WORK INSTRUCTIONS
Omit all pictures. Quote the lines from the one with "Open Address Book from status bar" through the end of the listing below, exactly as they appear.

ENTRIES SUPPLIED
- Opening Delimiter -
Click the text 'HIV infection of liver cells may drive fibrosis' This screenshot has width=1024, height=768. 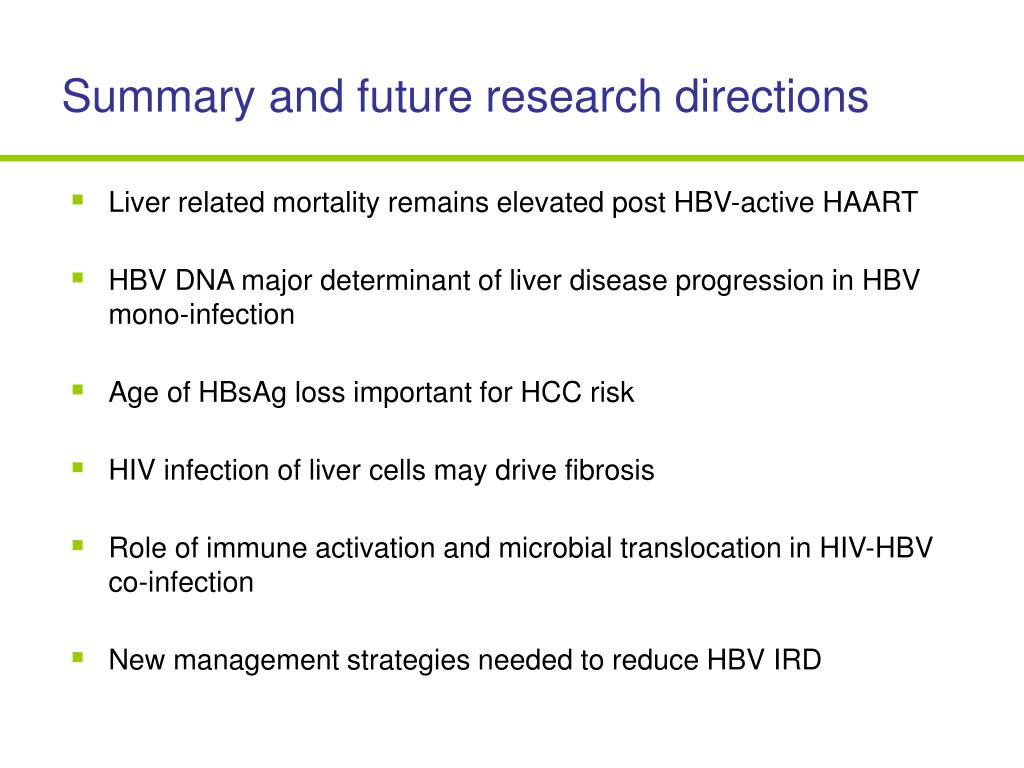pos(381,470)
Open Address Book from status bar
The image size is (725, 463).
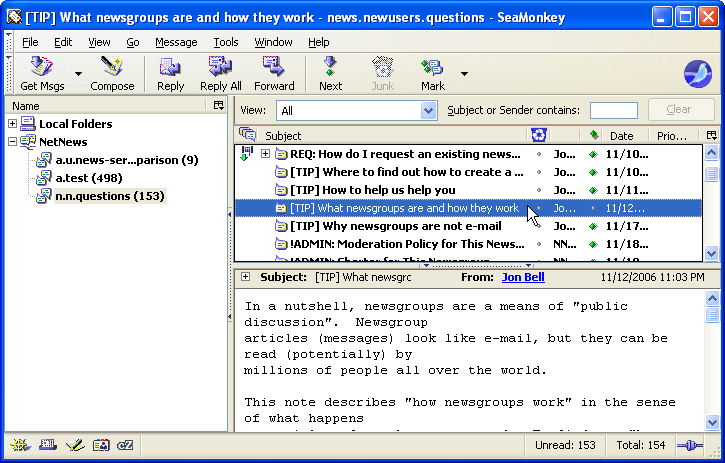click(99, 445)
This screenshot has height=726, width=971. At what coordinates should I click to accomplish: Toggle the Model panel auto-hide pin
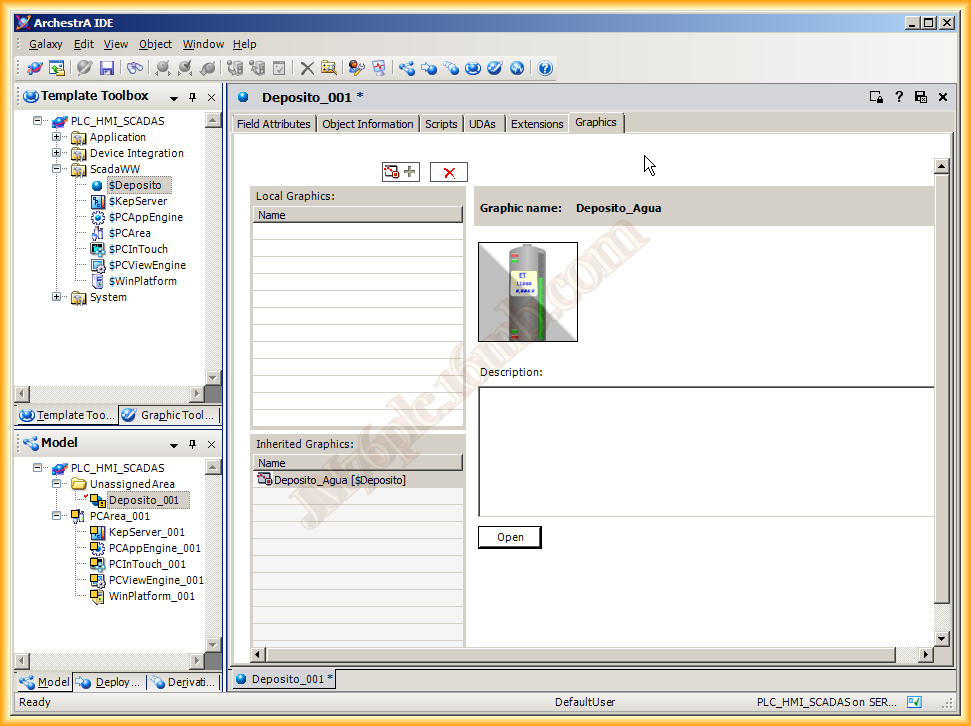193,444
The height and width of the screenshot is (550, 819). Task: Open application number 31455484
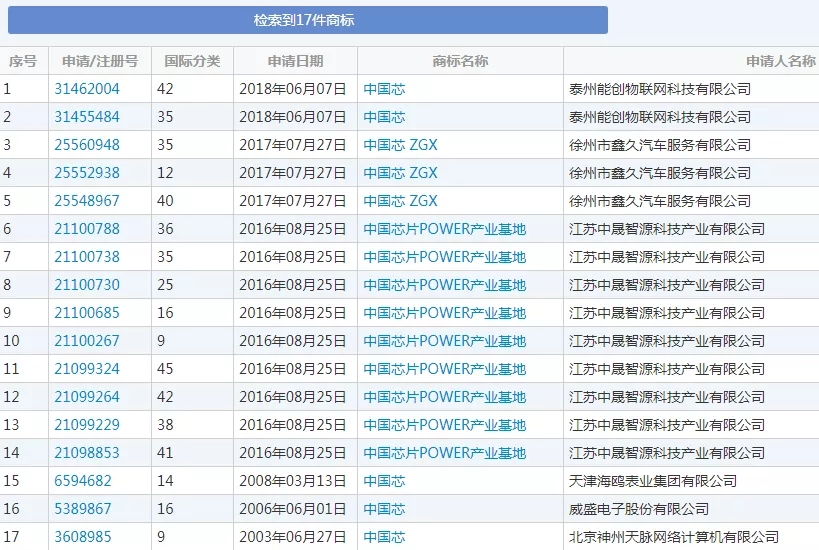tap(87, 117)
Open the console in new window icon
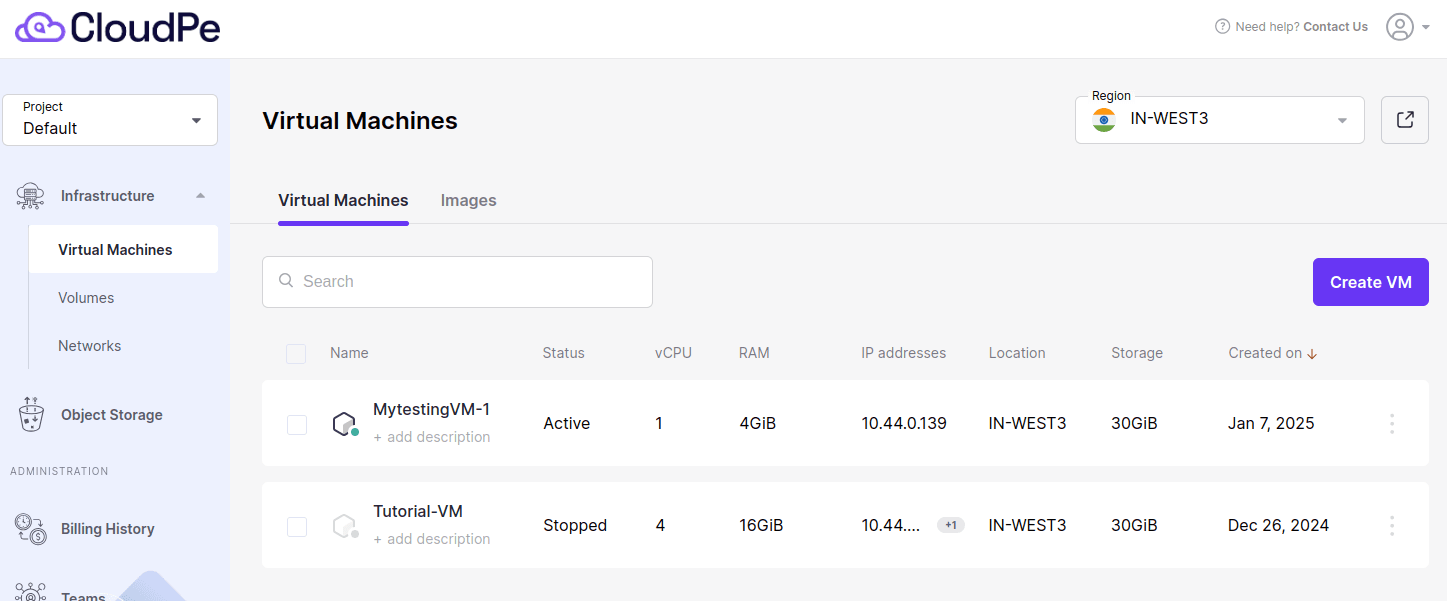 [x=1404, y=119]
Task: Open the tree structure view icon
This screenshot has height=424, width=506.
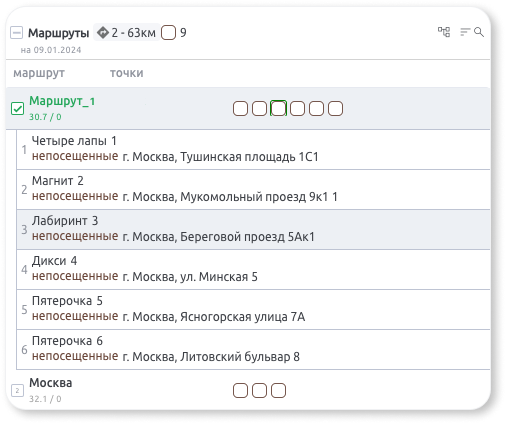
- Closing Delimiter -
RESULT OF THIS TASK
Open Address Book from status bar
The image size is (725, 463).
click(99, 445)
This screenshot has height=726, width=971. At what coordinates should I click to accomplish: Toggle the Model panel auto-hide pin
193,444
The height and width of the screenshot is (550, 819). Task: Open application number 31455484
tap(87, 117)
Open the console in new window icon
 [x=1404, y=119]
Task: Open the tree structure view icon
This screenshot has height=424, width=506.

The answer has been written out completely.